For my final project in my Young Adult Literature class I am writing a research paper that looks at how V for Vendetta and Watchmen (Alan Moore's graphic novels turned movies) can be taught in a secondary English classroom.

The bulk of the paper is spent looking at V's televised speech in Chapter 3 and 4 of Book II of V for Vendetta and Rorshach's origin story in  Chapter 6 of Watchmen (The Abyss Gazes Also).

You: That's so cool Andy! But what are you gonna say about graphic novels?

Great question, the You. Well, when most Englishy people look at Englishy things they talk about the conventions that writers use to construct meaning. This is why you learn about similes, metaphors, alliteration, juxtaposition--it's a writer playing with parts of your brain to make you think what they want you to think. Or at least point you in a certain direction. And that's great and there's all kinds of things you can do with words on a page.

BUT! Graphic novels have PICTURES and WORDS on a page! And people who know about pictures also know all kinds of things about how picture-makers make meaning (line, form, color, perspective).

But!
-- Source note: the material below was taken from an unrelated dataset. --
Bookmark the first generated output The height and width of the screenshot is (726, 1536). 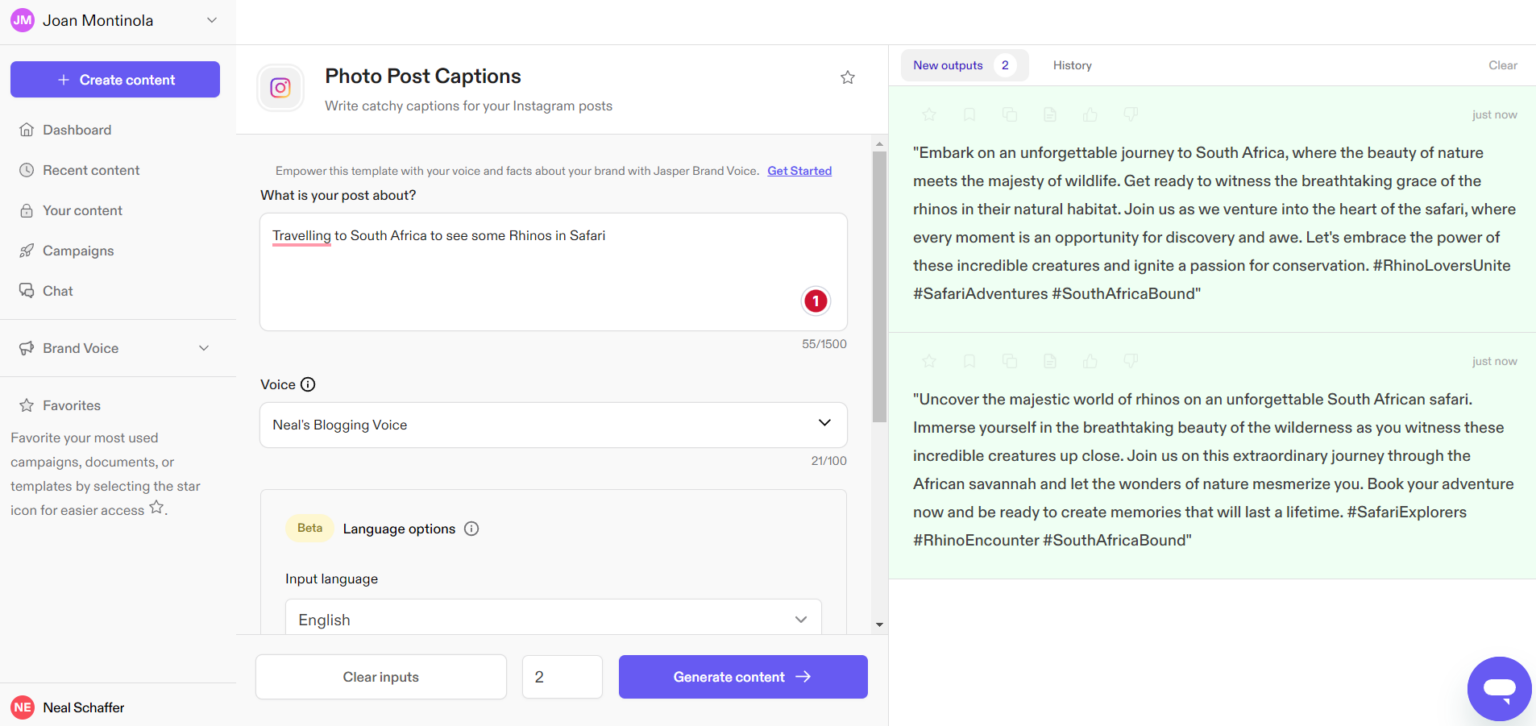click(968, 114)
Graphic novels have WORDS and PICTURES on a page!

So it's not just word-meaning making and picture-meaning making smashed together and independent of each other. Graphic novels have unique tricks and conventions that neither writing nor drawing can do on their own.

FUUUSSSSSIIIOOOONNNNNN!!!

You: That's so cool Andy! But what are those things that graphic novels can do that nobody else can?

Glad you asked, the You. This really smart guy named Scott McCloud wrote a book called Understanding Comics that you should totally read and I'm about to take his ideas and regurgitate them to you in a much less effective way.

Here's 3  1 Things that Scott McCloud says comics can do (and I will show how Alan Moore does them too)

1. Cartoons!

 So, cartoons are actually separate from comics. Cartooning is a kind of drawing (that just about all comics use). Comics are more about what you do with those drawings. McCloud calls cartooning AMPLIFICATION THROUGH SIMPLIFICATION! Cartoons take away information that isn't necessary for the point you're trying to make in a drawing so the meaning is a lot easier to gather.

If I want to draw an angry cartoon man, I don't need ears. Ears have nothing to do with anger. I just draw a circle with two dots, an upside down 'U', and a 'V' above the dots. That makes it really easy for you to figure out what I'm trying to show you--there's very little ambiguity.

And because that meaning is so clear, the drawing/ cartoon becomes more ICONIC! It has more specific communicative ability. You aren't thinking about who this guy is because there isn't really any extraneous information about him. You're thinking about what he is.

And here's the really cool part. McCloud says that because there is so little to know about this iconic character's identity, it acts as a VACUUM that sucks YOUR identity and awareness into you it. You can't help but identify with that character and put yourself in that situation.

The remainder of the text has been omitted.